# Analog to DMX



## mstaylor (Apr 2, 2010)

This a question I shouldn't have to ask but I am anyway. I have a very old two scene preset board that has a side control for the house. There are also two remote locations that control the house. I would like to take an Express have in another hall, bring it over to the main hall just for houselights initially, then later the rest of the lights. 
I want to figure how to handle analog dimmers via DMX, I am having a brain cramp. When I expand to all the lights I will buy new dimmers. In the old space I have two architectual dimmer packs, Leprecon 12 channel, that will move over for houselights eventually, imediately if necessary. I will put in ETC dimmers for the stage lighting in the second phase. 
The reason I don't want to move the Leprecon dimmers now is I want to not have to replace them where they are now. When I make the change I will put ETC dimmers in the old space and get a new board for there.
I need to do as quickly as possible because the houselight portion of the board has taken a dump and I need a short term solution that is quick. 
Now I have given an extremely long version of a simple question, any solutions.


----------



## JCarroll (Apr 2, 2010)

Northlight Systems DMX512 decoder, 0-10 VDC output.


----------



## Footer (Apr 2, 2010)

What are the outputs from your console into the dimmers?


----------



## derekleffew (Apr 2, 2010)

CB search results for DMX to analog. 

Note that an "Analog to DMX" is possible (DFD model ANL48DMX) but rare, as why anyone would want to use an analog console to control "modern" dimmers is beyond me. Converters are always specified as "what the console outputs" to "what the dimmers want."


----------



## STEVETERRY (Apr 2, 2010)

mstaylor said:


> This a question I shouldn't have to ask but I am anyway. I have a very old two scene preset board that has a side control for the house. There are also two remote locations that control the house. I would like to take an Express have in another hall, bring it over to the main hall just for houselights initially, then later the rest of the lights.
> I want to figure how to handle analog dimmers via DMX, I am having a brain cramp. When I expand to all the lights I will buy new dimmers. In the old space I have two architectual dimmer packs, Leprecon 12 channel, that will move over for houselights eventually, imediately if necessary. I will put in ETC dimmers for the stage lighting in the second phase.
> The reason I don't want to move the Leprecon dimmers now is I want to not have to replace them where they are now. When I make the change I will put ETC dimmers in the old space and get a new board for there.
> I need to do as quickly as possible because the houselight portion of the board has taken a dump and I need a short term solution that is quick.
> Now I have given an extremely long version of a simple question, any solutions.

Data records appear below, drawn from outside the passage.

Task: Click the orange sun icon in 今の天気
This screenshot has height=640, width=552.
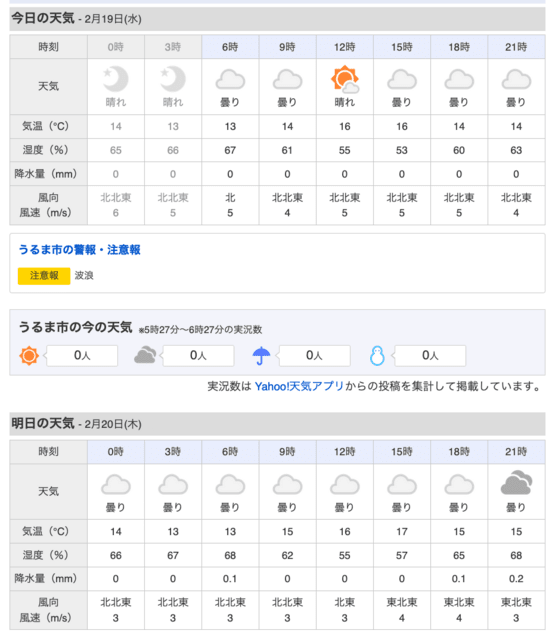Action: (x=29, y=356)
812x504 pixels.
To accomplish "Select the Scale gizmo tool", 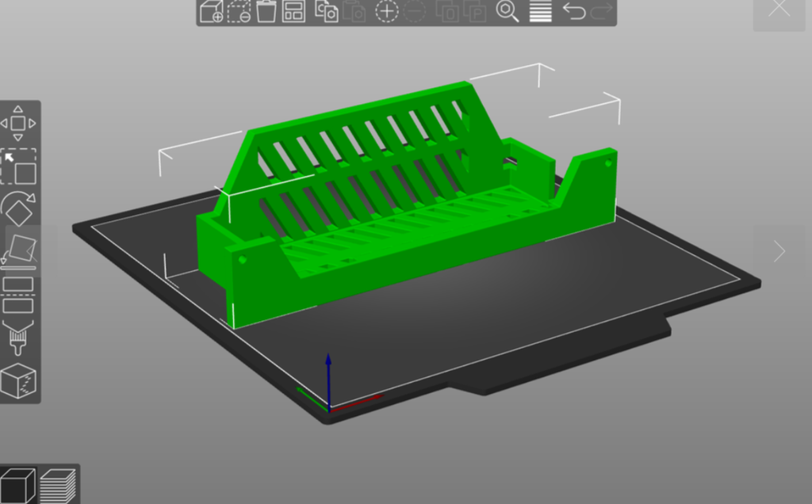I will click(19, 166).
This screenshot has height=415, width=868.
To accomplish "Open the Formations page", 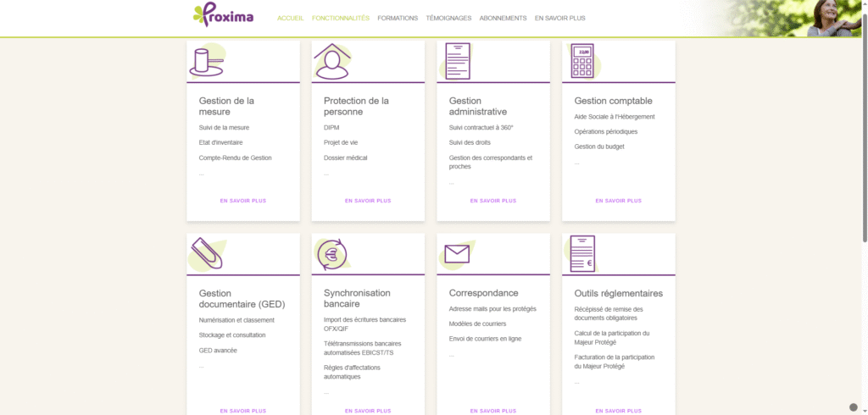I will coord(398,18).
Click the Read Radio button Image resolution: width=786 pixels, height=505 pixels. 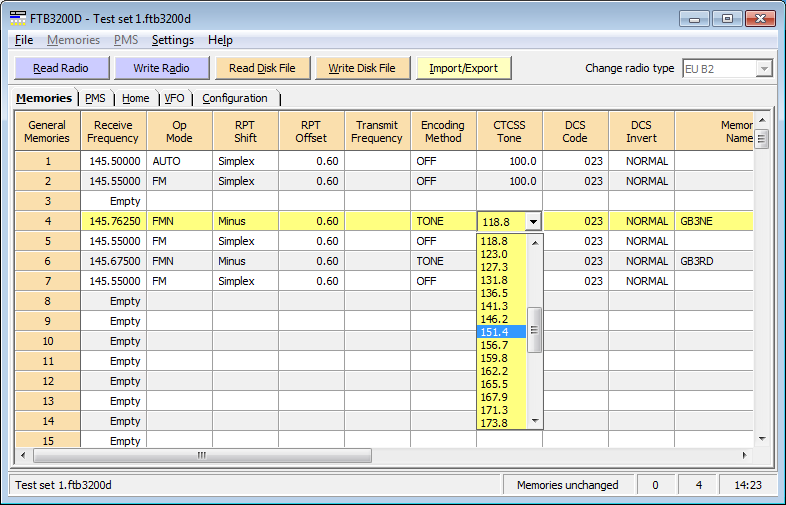[60, 68]
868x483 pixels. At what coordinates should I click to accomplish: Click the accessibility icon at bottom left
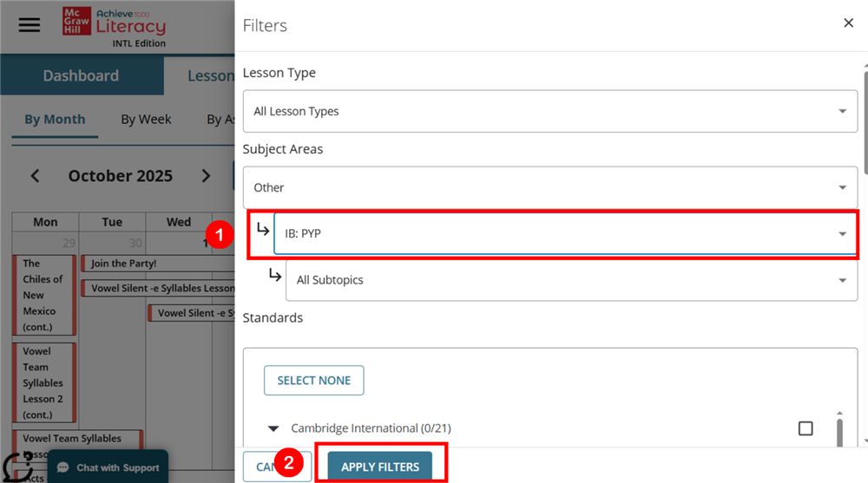tap(18, 467)
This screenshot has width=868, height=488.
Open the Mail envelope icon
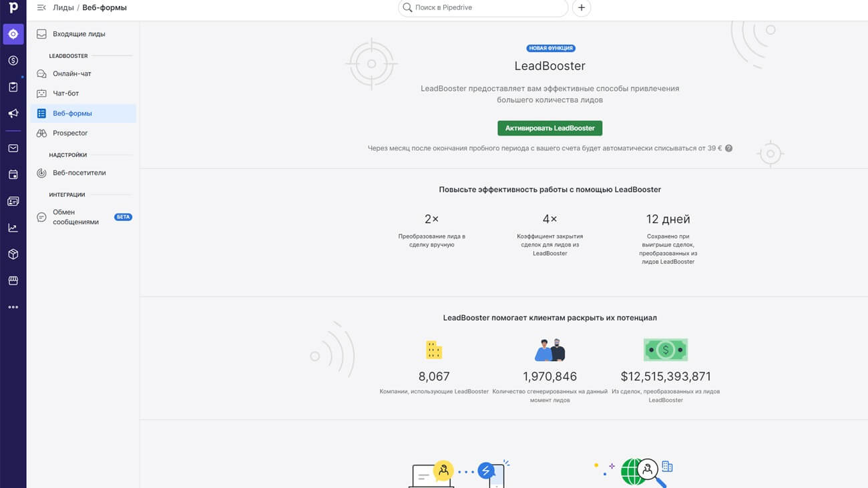click(13, 148)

That's an ETC Response A32 In, if you can find one.

ST


----------



## waynehoskins (Apr 3, 2010)

For driving old dimmers with a modern board, the Response 32 Out is a good way to go. I have one at the church, and it did well until it had to make a trip back to ETC for repair earlier this year. Got a loaner while it was in the shop, and just got ours back this week. It's a good option.


----------



## dramatech (Apr 3, 2010)

NorthlightDMX.com has both solutions, for Analog to DMX and DMX to Analog at the best price. A call to James Cart at Northlight will give you a very good response and excellent solution. (by the way he has just changed his web address from some difficult thing to northlightDMX.com


----------



## mstaylor (Apr 3, 2010)

The reason I am trying to convert analog to DMX is as a quick fix. I have an old EC board that is about dead. I plan to convert the whole thing to ETC dimmers with an Express board once I can get it approved, but it's gov't so it is a bid thing and we have just spent about 2 million on the room so I have to wait my turn. I will bring the Leprecon dimmers over to run the houselights when I make that change. Then in the old room I will replace the existing dimmers with ETC dimmers and probably an Element board. 
I understand keeping the analog dimmers is less than perfect but simply a temp fix.


----------



## Rob (Apr 6, 2010)

Pathway Connectivity Inc. - #1006 Amux (Analog-to-DMX)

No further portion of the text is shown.